Nun steht dank eines Feuerwehr-Einsatzes auch der Bürgermeister-Maien für Frank Kiefer vor dem Rathaus. Foto: Frank Vetter

Frank Kiefer wollte am Montag eigentlich gleich zur Tagesordnung übergehen: Amtsleiterbesprechung, Videokonferenz, Termine. Doch da spielte das Rathausteam nicht mit: Die Mitarbeiterinnen und Mitarbeiter hatten für ihren alten und neuen Chef am Tag nach der Wiederwahl eine interne, coronakonforme Überraschungsfeier organisiert – und der war im BT-Gespräch noch ganz überwältigt von der Wertschätzung, die ihm damit entgegengebracht wurde.Überhaupt müsse er die Ereignisse vom Wahlabend noch etwas sacken lassen, bekannte Kiefer. Dass so viele Wegbegleiter auch in Pandemie-Zeiten persönlich gekommen waren und sich mit ihm und seiner Familie freuten, bedeute ihm viel. „Man merkt, man hat im Lauf der Zeit mehr Mitstreiter gewonnen“, wertet Kiefer das als Anerkennung der guten Zusammenarbeit. Ausgeklungen sei der Abend bei einem Glas Sekt im Kreis der Familie und mit dem Muggensturmer Kollegen Dietmar Späth. Mehr lässt die Corona-Verordnung bedingt durch die hohe Inzidenz im Landkreis Rastatt gerade nicht zu, was Kiefer sehr bedauert, der gerne mit allen richtig gefeiert hätte.

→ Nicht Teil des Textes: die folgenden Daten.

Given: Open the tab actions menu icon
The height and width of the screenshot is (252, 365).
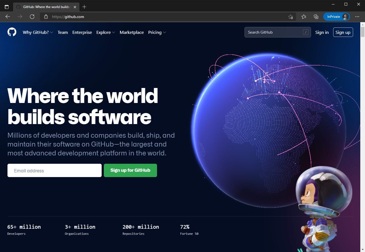Looking at the screenshot, I should coord(7,7).
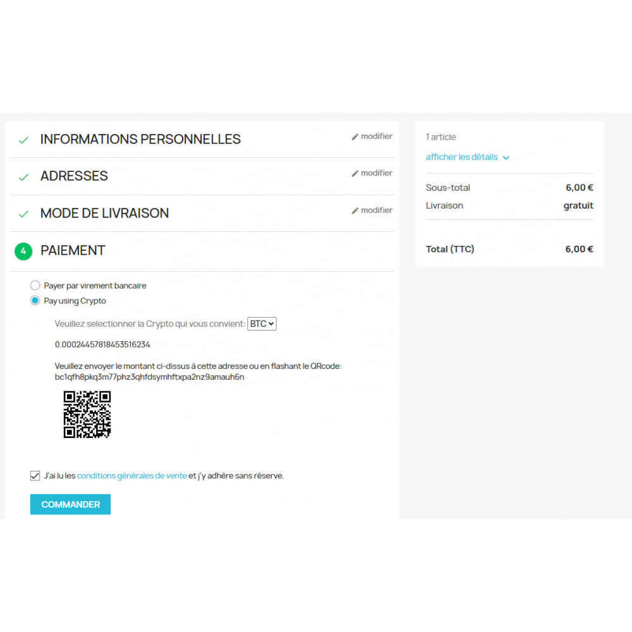632x632 pixels.
Task: Click the bitcoin wallet address text
Action: (150, 377)
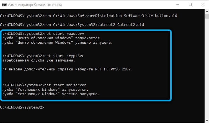Close the Administrator Command Prompt window
The width and height of the screenshot is (209, 123).
point(203,4)
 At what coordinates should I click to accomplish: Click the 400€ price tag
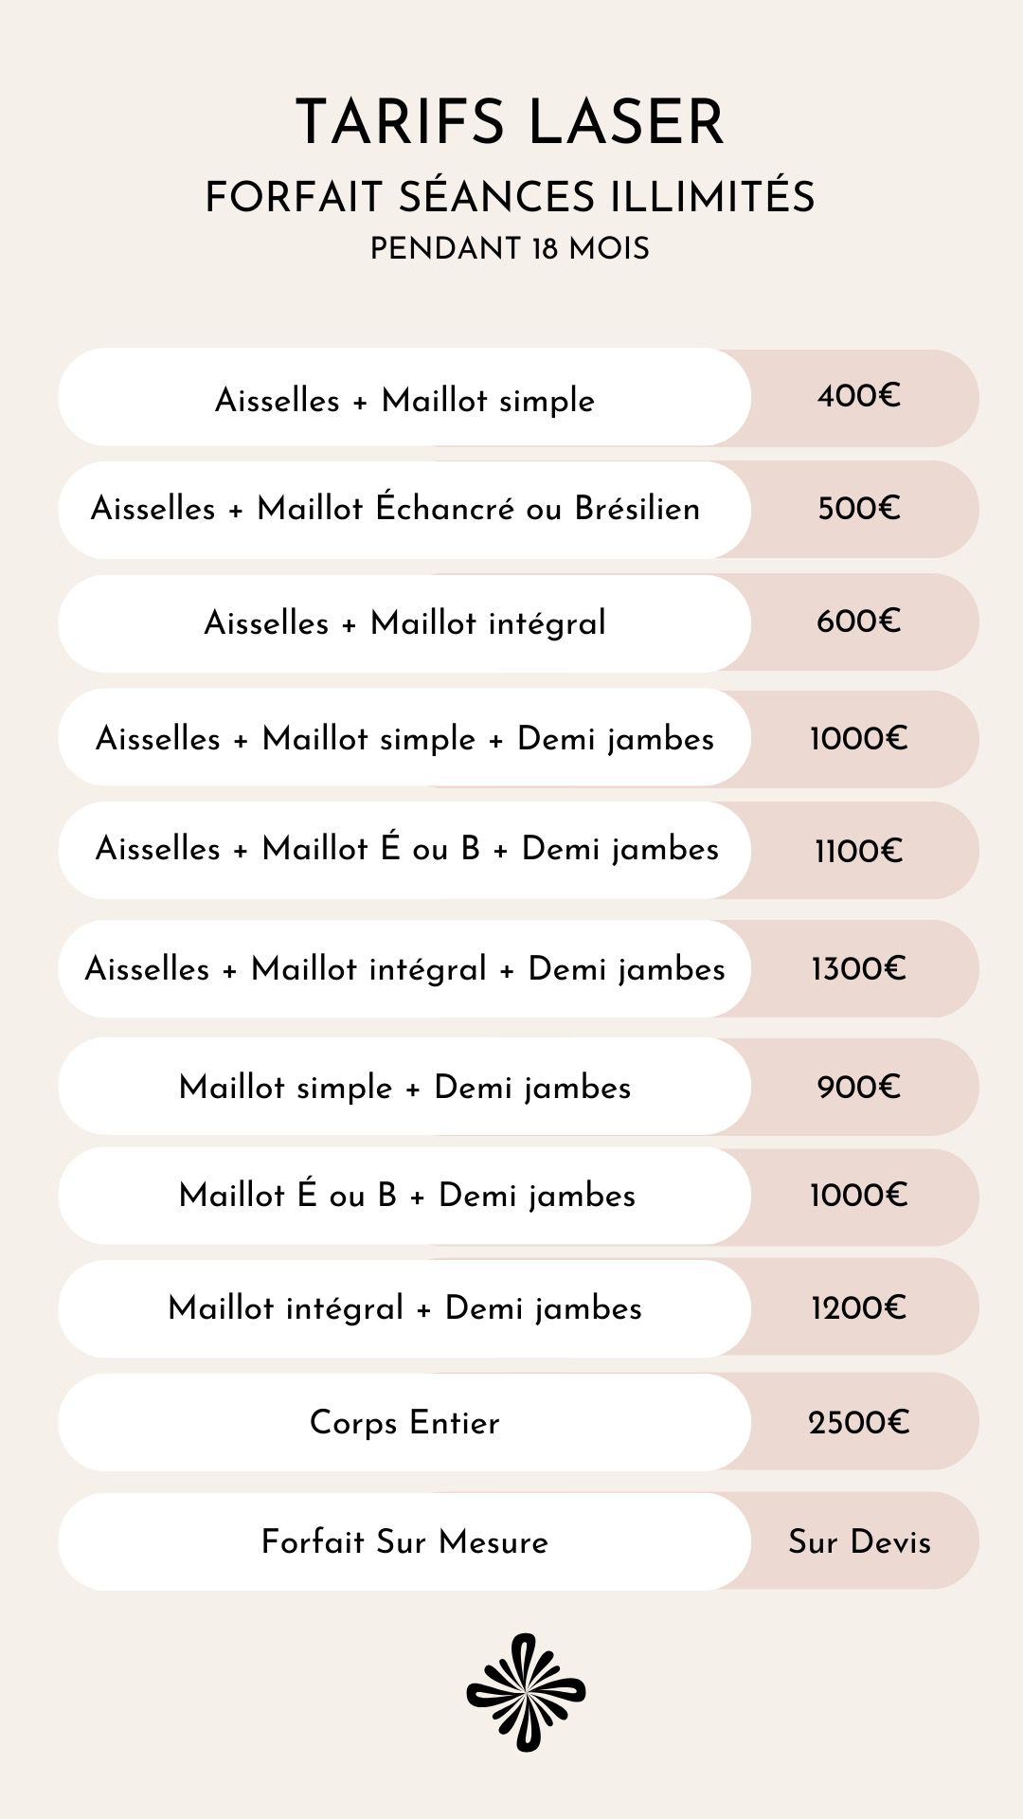[x=858, y=396]
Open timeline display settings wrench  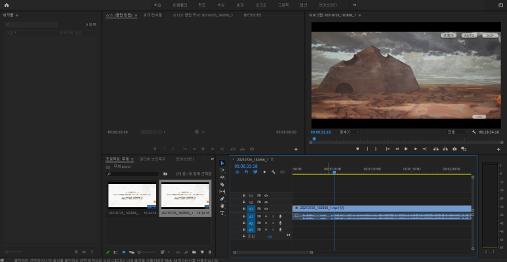click(274, 172)
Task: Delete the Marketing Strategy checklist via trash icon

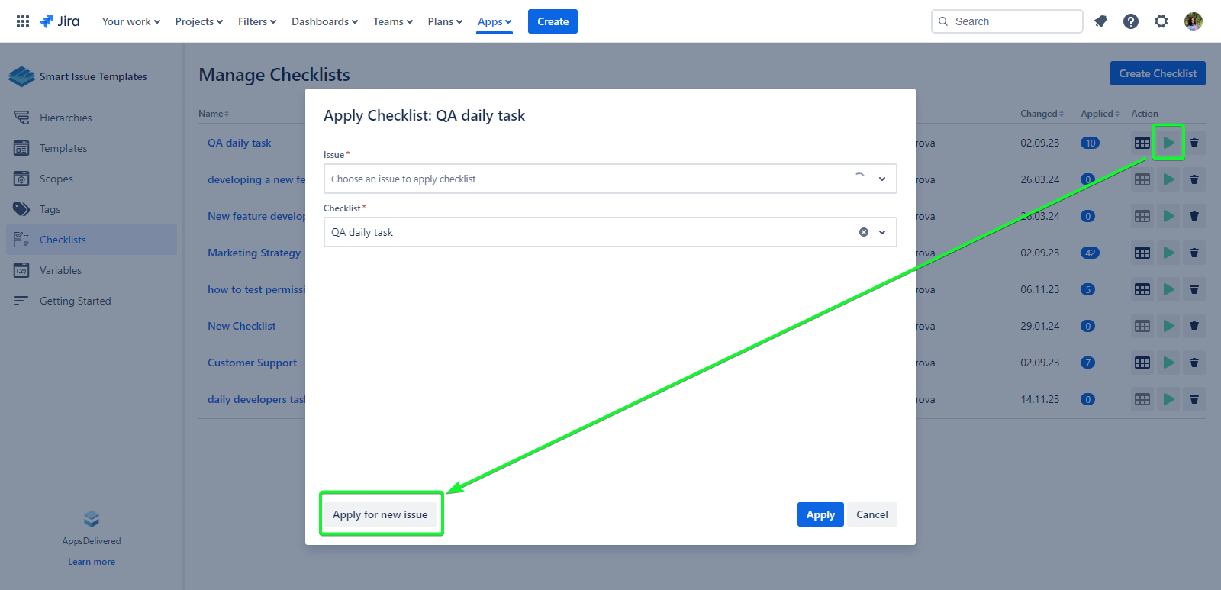Action: 1194,253
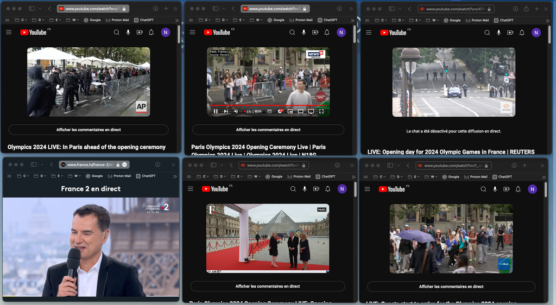556x305 pixels.
Task: Open YouTube search in the AP video window
Action: [x=116, y=33]
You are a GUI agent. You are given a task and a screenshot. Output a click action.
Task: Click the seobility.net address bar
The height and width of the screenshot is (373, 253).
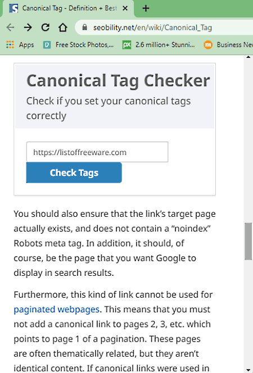[x=164, y=28]
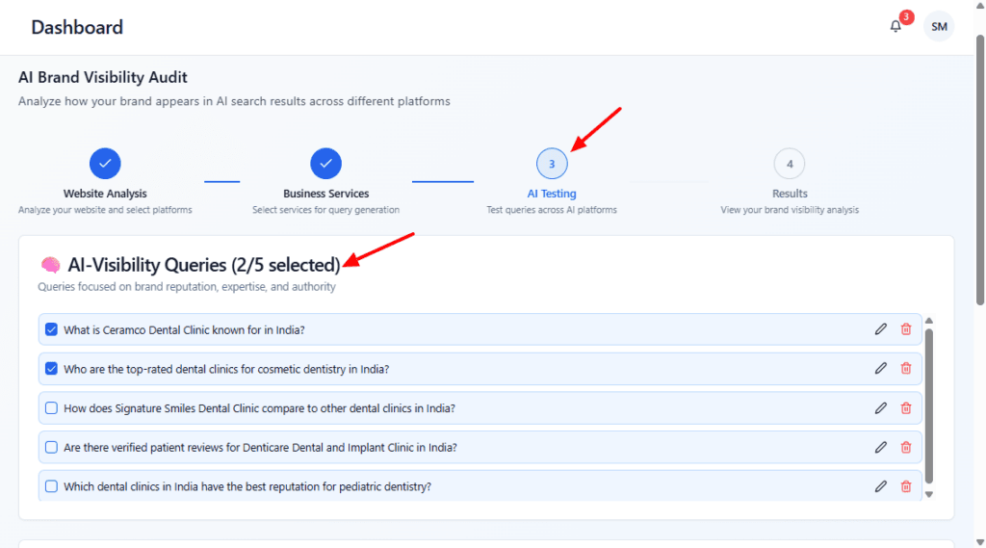The image size is (986, 548).
Task: Click the query list scroll down arrow
Action: [928, 494]
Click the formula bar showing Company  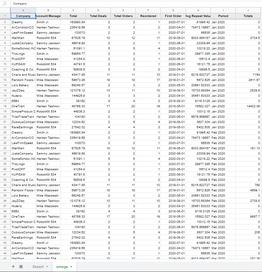(x=123, y=4)
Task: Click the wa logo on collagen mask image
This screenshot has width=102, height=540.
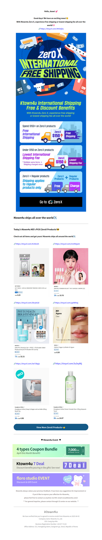Action: (20, 374)
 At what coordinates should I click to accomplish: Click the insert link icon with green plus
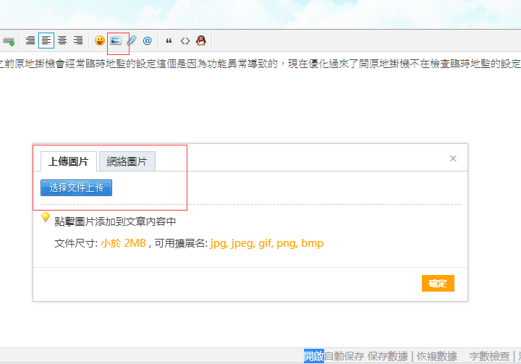coord(9,41)
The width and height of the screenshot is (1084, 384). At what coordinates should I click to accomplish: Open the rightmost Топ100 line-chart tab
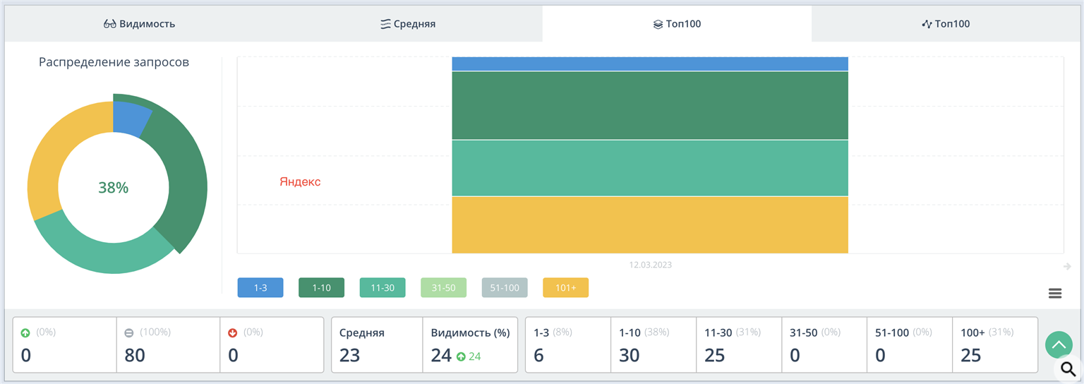[946, 24]
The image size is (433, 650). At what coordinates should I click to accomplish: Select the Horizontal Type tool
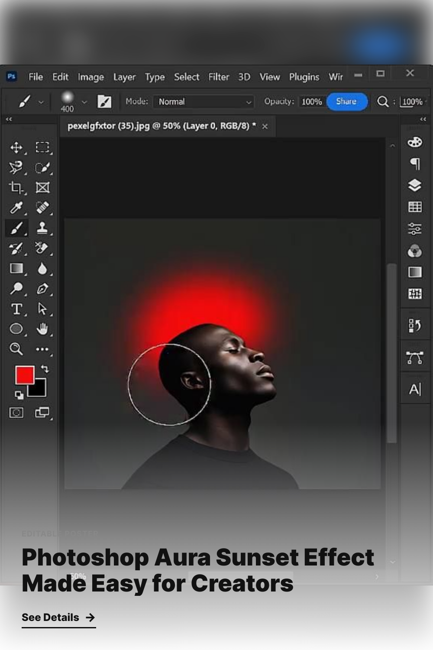pyautogui.click(x=16, y=309)
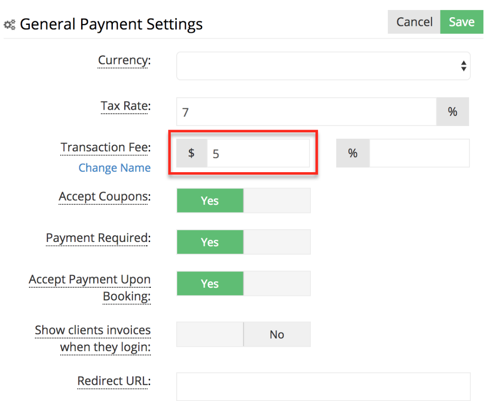Click the gears icon beside General Payment Settings
493x401 pixels.
click(x=10, y=24)
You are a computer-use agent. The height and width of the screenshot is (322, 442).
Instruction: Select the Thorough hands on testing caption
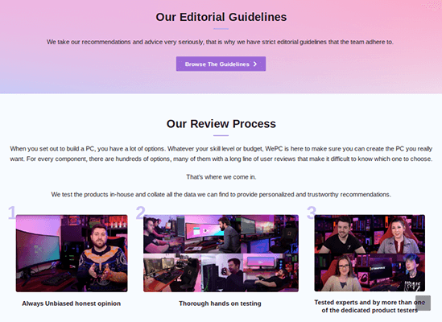220,303
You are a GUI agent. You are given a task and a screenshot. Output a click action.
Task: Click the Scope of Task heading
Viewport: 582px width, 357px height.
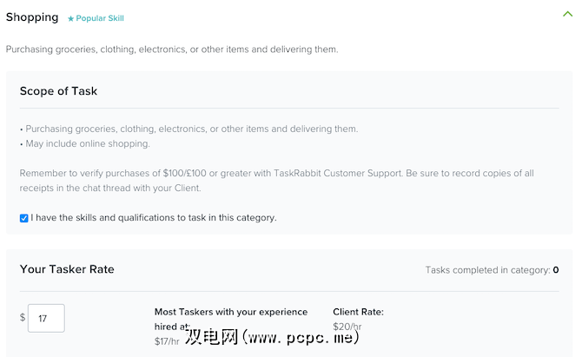pyautogui.click(x=58, y=91)
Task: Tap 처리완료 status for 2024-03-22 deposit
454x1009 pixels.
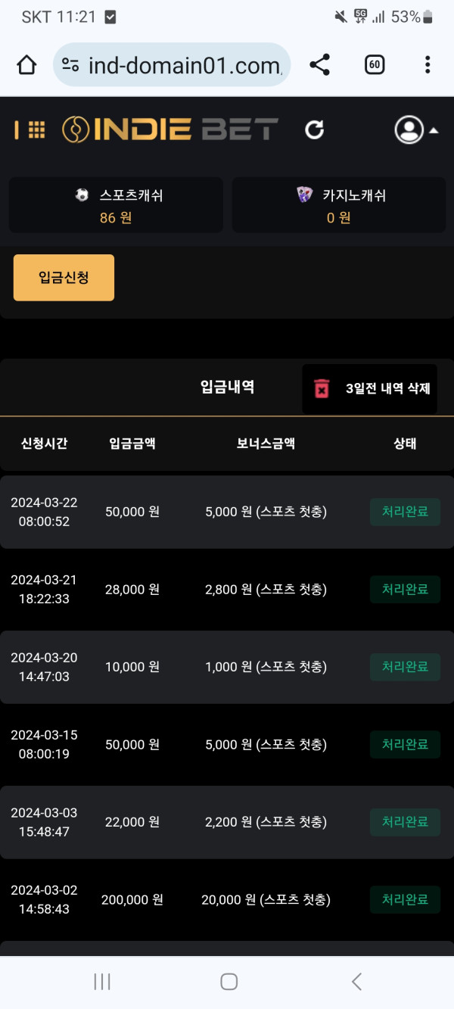Action: pos(405,512)
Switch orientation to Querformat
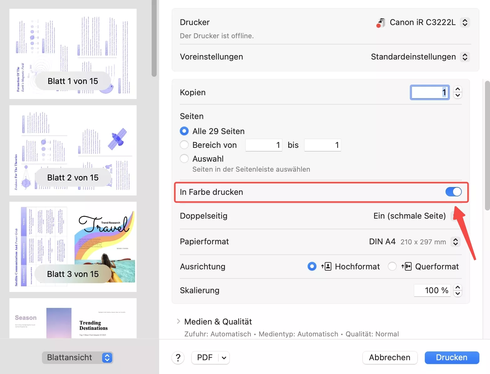Viewport: 490px width, 374px height. tap(392, 266)
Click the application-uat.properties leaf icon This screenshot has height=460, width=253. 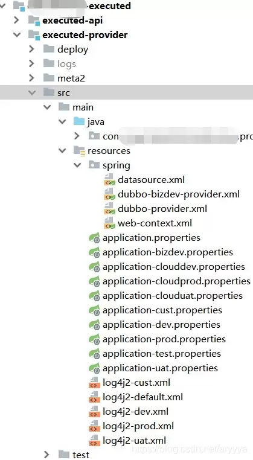[x=95, y=368]
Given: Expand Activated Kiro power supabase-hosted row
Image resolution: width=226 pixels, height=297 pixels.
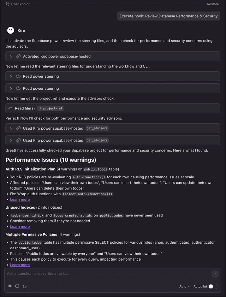Looking at the screenshot, I should 11,57.
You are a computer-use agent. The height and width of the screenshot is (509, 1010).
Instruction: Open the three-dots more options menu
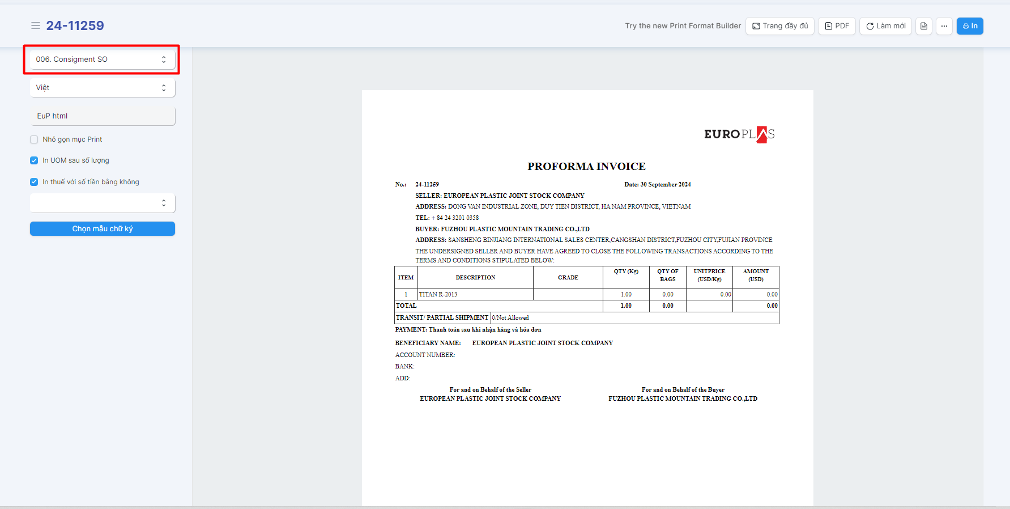[x=944, y=26]
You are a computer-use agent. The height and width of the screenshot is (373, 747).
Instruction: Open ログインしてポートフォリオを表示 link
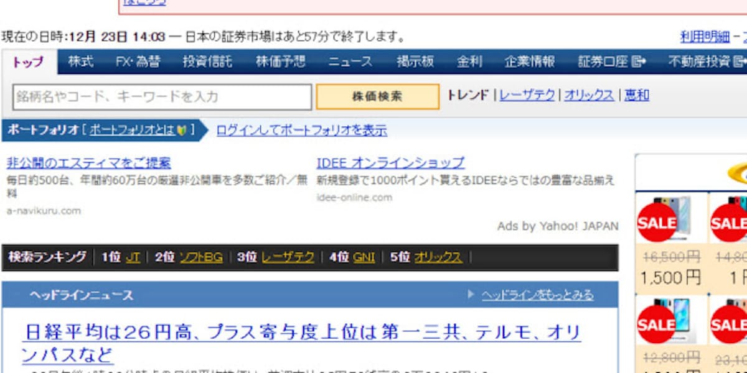pos(301,131)
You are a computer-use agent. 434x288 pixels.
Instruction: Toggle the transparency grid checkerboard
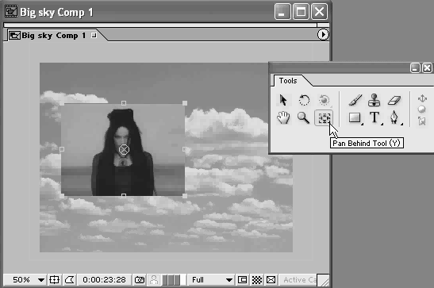coord(256,280)
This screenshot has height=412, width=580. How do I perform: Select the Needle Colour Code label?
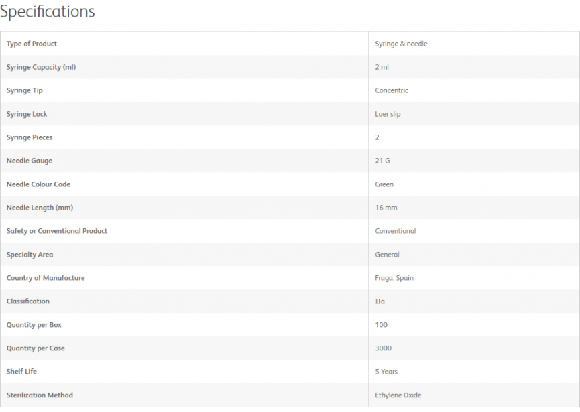point(38,184)
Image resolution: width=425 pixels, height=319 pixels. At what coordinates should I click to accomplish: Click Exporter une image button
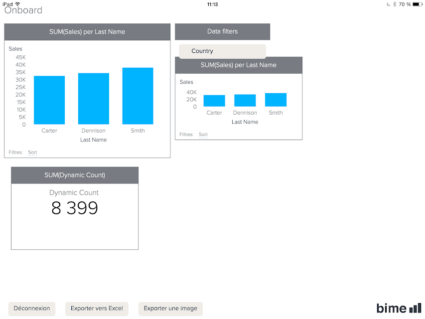coord(170,309)
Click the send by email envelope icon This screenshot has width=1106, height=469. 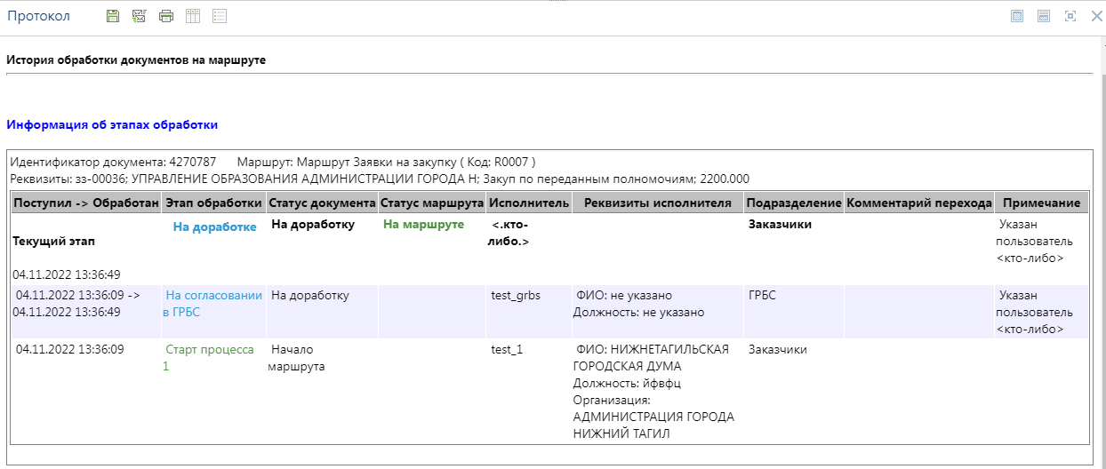pos(139,16)
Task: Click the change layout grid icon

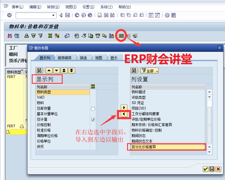Action: tap(121, 36)
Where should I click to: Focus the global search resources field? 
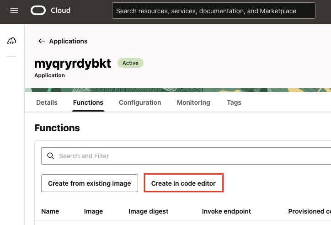tap(214, 11)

Mitarbeiter verschenken Erholungswochenende

Der Folgetag begann für den Bürgermeister dann wie in vielen Familien gestern früh: Kinderbetreuung für den Jüngsten, „weil meine Frau zur Arbeit musste und wir uns entschieden haben, die Notbetreuung in der Kita nicht in Anspruch zu nehmen“. An Ausruhen nach der stressigen Zeit mit Wahlkampf und Verwaltungsarbeit sei derzeit nicht zu denken, so Kiefer. Umso mehr freute er sich über das Erholungswochenende in Baiersbronn, das die Mitarbeiter ihm und seiner Frau schenkten. Zudem bekam er ein Fotobuch mit Reimen als Rückblick auf die vergangenen acht Jahre – „bewegend, was wir so alles erlebt haben“. Die vielen Glückwünsche per Mail, SMS, Telefon oder Messengerdienste wolle er später in Ruhe beantworten, so Kiefer, für den die Feuerwehr am frühen Montagabend wie versprochen den Bürgermeister-Maien vor dem Rathaus aufstellte – ebenfalls coronabedingt ohne großes Tamtam.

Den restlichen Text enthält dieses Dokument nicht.